Let $V$ be a topological space. Show that $V$ is Noetherian space if only if every open subset of $V$ is compact.
$(\Longrightarrow)$ If $W \subset V$ ($W$ open) and $C = \lbrace C_{\alpha} \rbrace$ a cover of $W$, let $F$ be a collection of all finite unions of elements of $C$. Since $V$ is Noetherian, $F$ has a maximal element $C_{\alpha_{1}}\cup...\cup C_{\alpha_{n}}$. If $w \in W\setminus (C_{\alpha_{1}}\cup...\cup C_{\alpha_{n}})$. $C_{\alpha_{1}}\cup...\cup C_{\alpha_{n}} \subsetneq C_{\alpha_{1}}\cup...\cup C_{\alpha_{n}}\cup C_{\beta}$ with $w \in C_{\beta}$, but $C_{\alpha_{1}}\cup...\cup C_{\alpha_{n}}$ is a maximal. Therefore, $W \subset C_{\alpha_{1}}\cup...\cup C_{\alpha_{n}}$ so, $W$ is compact. (Is there an error? Or suggestion?)
$(\Longleftarrow)$ I couldn't prove. Any hint?
If $X$ is Noetherian, let $O\subseteq X$ be open. Let $\mathcal{U}$ be an open cover of $O$. Note that its members (being open in $O$) are also open in $X$. If $\mathcal{U}$ were an infinite cover, pick $U_1, U_2, \ldots\in \mathcal{U}$ all distinct and non-empty, and then define $V_n = \cup_i^n U_i$ for all $n$ and note that this then would be an infinite chain of open subsets of $X$. This cannot exist, so $\mathcal{U}$ is a finite cover already, and so has itself as a finite subcover. So $O$ is compact.
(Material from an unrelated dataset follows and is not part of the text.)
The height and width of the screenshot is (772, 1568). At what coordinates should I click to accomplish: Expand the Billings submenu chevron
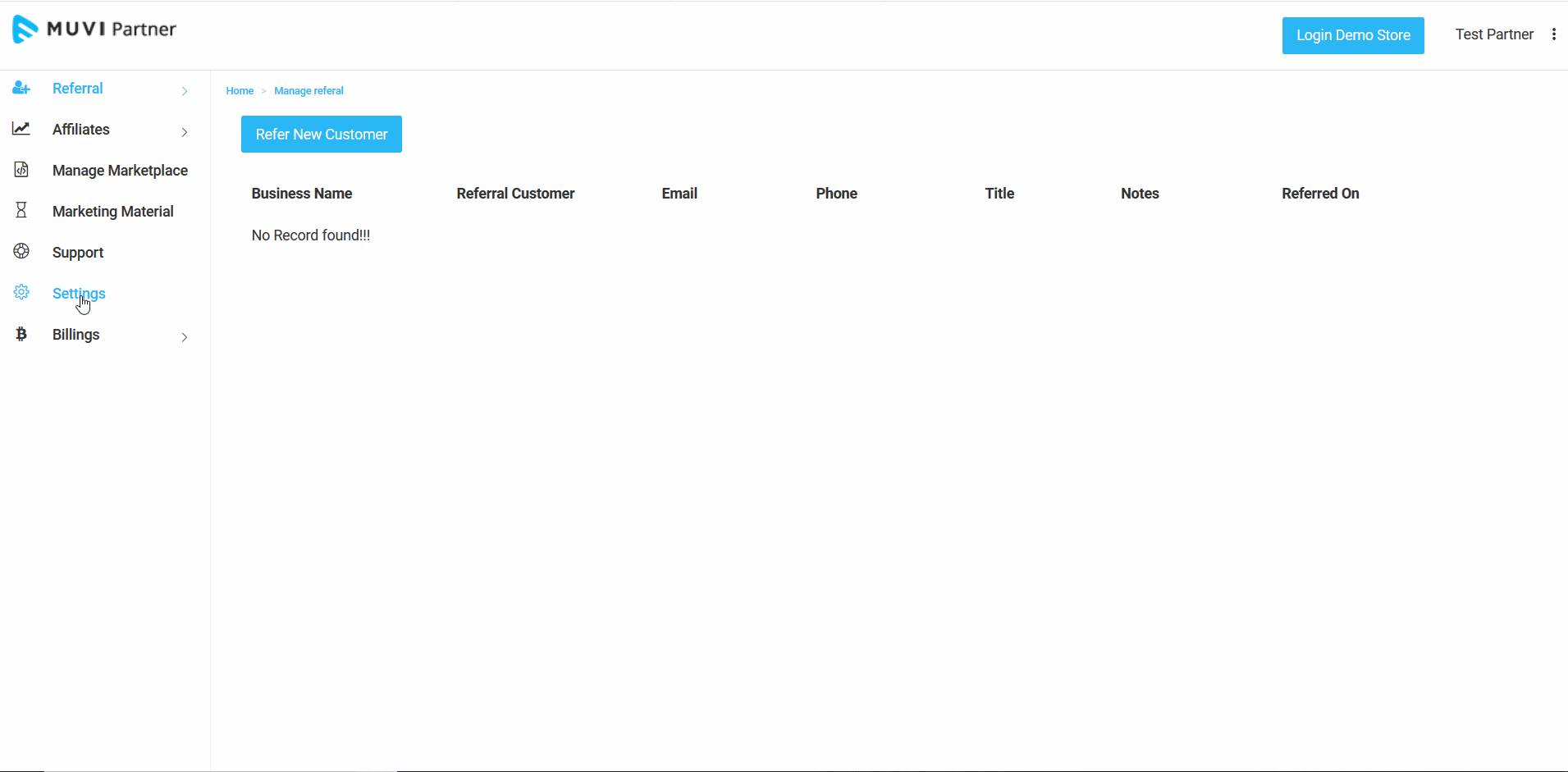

For the reverse direction: if $U_1 \subseteq U_2 \subseteq U_3 \ldots$ is a chain of open subsets of $X$, then define $O = \cup_{i=1}^\infty U_i$ is open and $\{U_i: i=1,2, \ldots\}$ is by definition an open cover of $O$ which by assumption has a finite subcover $\{U_{i_1}, U_{1_2}, \ldots , U_{i_N}\}$. But then $O = U_j$ where $j = \max(i_1, i_2, \dots, i_N)$ by the $U_i$ being a chain, and so the chain stops at $i_N$.